Whether an entry is long or short, retype it exactly.

Saved data entries:
----
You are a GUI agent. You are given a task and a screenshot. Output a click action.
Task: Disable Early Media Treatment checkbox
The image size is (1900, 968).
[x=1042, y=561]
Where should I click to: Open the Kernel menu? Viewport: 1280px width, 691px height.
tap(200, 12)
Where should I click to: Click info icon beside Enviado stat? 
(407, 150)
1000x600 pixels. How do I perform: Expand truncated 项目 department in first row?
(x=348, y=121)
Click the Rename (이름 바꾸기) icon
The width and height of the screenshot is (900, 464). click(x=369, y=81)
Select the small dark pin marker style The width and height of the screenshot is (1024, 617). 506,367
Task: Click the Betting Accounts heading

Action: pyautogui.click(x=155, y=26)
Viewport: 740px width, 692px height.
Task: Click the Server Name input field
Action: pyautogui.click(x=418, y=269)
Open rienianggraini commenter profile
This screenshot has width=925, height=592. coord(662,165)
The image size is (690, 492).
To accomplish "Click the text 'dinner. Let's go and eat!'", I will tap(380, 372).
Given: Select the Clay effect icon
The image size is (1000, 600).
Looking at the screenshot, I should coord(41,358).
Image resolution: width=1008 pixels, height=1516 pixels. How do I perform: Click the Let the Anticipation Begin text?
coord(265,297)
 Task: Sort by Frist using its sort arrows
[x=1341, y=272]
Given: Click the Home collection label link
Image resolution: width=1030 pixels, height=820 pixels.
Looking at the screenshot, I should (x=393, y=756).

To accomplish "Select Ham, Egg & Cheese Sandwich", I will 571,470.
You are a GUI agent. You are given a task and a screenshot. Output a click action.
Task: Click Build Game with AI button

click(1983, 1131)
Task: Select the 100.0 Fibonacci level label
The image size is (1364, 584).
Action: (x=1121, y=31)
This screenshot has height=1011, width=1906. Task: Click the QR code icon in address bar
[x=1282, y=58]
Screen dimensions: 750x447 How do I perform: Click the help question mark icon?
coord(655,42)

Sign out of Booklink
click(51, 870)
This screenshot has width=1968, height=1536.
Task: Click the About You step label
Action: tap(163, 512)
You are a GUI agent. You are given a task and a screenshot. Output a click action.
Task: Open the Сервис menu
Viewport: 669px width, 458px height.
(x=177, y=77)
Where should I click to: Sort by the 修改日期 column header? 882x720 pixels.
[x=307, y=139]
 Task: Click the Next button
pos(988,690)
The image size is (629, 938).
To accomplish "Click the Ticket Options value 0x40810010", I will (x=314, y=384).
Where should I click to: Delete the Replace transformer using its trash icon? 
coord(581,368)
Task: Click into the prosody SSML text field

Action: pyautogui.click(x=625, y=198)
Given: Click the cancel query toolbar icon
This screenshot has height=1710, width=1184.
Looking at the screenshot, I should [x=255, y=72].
----
Task result:
You are a GUI agent. You are given a task and a screenshot. Output a click action.
Task: Disable Early Media Treatment checkbox
The image size is (1900, 968).
[x=1042, y=561]
Where should I click to: Open the Kernel menu? Viewport: 1280px width, 691px height.
tap(200, 12)
Where should I click to: Click info icon beside Enviado stat? 
(407, 150)
1000x600 pixels. How do I perform: Expand truncated 项目 department in first row?
(x=348, y=121)
Click the Rename (이름 바꾸기) icon
The width and height of the screenshot is (900, 464). click(x=369, y=81)
Select the small dark pin marker style The width and height of the screenshot is (1024, 617). 506,367
Task: Click the Betting Accounts heading

Action: pyautogui.click(x=155, y=26)
Viewport: 740px width, 692px height.
Task: Click the Server Name input field
Action: pyautogui.click(x=418, y=269)
Open rienianggraini commenter profile
This screenshot has width=925, height=592. coord(662,165)
The image size is (690, 492).
To accomplish "Click the text 'dinner. Let's go and eat!'", I will tap(380, 372).
Given: Select the Clay effect icon
The image size is (1000, 600).
Looking at the screenshot, I should coord(41,358).
Image resolution: width=1008 pixels, height=1516 pixels. How do I perform: Click the Let the Anticipation Begin text?
coord(265,297)
 Task: Sort by Frist using its sort arrows
[x=1341, y=272]
Given: Click the Home collection label link
Image resolution: width=1030 pixels, height=820 pixels.
Looking at the screenshot, I should (x=393, y=756).

To accomplish "Select Ham, Egg & Cheese Sandwich", I will 571,470.
You are a GUI agent. You are given a task and a screenshot. Output a click action.
Task: Click Build Game with AI button

click(1983, 1131)
Task: Select the 100.0 Fibonacci level label
The image size is (1364, 584).
Action: (x=1121, y=31)
This screenshot has height=1011, width=1906. Task: Click the QR code icon in address bar
[x=1282, y=58]
Screen dimensions: 750x447 How do I perform: Click the help question mark icon?
coord(655,42)

Sign out of Booklink
click(51, 870)
This screenshot has width=1968, height=1536.
Task: Click the About You step label
Action: tap(163, 512)
You are a GUI agent. You are given a task and a screenshot. Output a click action.
Task: Open the Сервис menu
Viewport: 669px width, 458px height.
(x=177, y=77)
Where should I click to: Sort by the 修改日期 column header? 882x720 pixels.
[x=307, y=139]
 Task: Click the Next button
pos(988,690)
The image size is (629, 938).
To accomplish "Click the Ticket Options value 0x40810010", I will (x=314, y=384).
Where should I click to: Delete the Replace transformer using its trash icon? 
coord(581,368)
Task: Click into the prosody SSML text field

Action: pyautogui.click(x=625, y=198)
Given: Click the cancel query toolbar icon
This screenshot has height=1710, width=1184.
Looking at the screenshot, I should [x=255, y=72].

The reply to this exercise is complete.